EXERCISE DETAILS:
Below are the records; copy every line in them that holds the string "will".
* * *
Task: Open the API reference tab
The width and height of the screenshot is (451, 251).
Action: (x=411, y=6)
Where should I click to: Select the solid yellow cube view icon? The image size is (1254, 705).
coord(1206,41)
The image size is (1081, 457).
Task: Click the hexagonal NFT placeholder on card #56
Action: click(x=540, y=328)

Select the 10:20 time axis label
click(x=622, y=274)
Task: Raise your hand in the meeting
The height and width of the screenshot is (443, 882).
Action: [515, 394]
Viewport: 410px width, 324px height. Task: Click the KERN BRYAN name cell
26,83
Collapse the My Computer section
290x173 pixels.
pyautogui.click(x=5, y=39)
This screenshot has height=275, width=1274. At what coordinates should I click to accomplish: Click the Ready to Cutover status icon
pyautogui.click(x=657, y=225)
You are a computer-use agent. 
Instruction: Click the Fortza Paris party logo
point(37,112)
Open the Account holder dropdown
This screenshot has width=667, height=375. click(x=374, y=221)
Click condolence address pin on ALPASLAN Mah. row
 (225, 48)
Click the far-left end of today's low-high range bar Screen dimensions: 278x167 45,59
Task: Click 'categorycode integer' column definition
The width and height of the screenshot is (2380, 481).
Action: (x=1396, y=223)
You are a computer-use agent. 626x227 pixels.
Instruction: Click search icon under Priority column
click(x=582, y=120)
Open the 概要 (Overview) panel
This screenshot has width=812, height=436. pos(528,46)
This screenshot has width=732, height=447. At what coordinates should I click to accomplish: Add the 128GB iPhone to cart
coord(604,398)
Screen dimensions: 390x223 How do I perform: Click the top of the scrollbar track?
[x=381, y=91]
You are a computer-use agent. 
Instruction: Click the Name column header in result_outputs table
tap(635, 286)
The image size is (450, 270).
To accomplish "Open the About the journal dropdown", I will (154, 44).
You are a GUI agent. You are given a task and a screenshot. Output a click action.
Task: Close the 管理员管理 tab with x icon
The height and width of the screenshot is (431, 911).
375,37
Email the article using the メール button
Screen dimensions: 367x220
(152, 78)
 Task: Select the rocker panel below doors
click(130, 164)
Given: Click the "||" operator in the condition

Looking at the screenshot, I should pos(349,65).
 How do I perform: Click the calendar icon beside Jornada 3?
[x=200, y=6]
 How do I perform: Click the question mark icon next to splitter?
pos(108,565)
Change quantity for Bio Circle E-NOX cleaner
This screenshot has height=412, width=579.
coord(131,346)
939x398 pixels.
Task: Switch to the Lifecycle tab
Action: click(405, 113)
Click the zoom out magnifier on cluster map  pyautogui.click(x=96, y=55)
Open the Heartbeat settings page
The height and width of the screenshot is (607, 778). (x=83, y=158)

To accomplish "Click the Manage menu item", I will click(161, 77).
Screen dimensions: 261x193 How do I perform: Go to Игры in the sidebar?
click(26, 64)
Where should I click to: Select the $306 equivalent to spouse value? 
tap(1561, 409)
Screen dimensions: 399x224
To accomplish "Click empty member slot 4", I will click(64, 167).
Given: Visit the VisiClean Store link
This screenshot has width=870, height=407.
* * *
COMPLETED TASK:
To accomplish "Open the About the journal dropdown", I will (154, 44).
To accomplish "Click the Manage menu item", I will click(161, 77).
To accomplish "Click empty member slot 4", I will click(64, 167).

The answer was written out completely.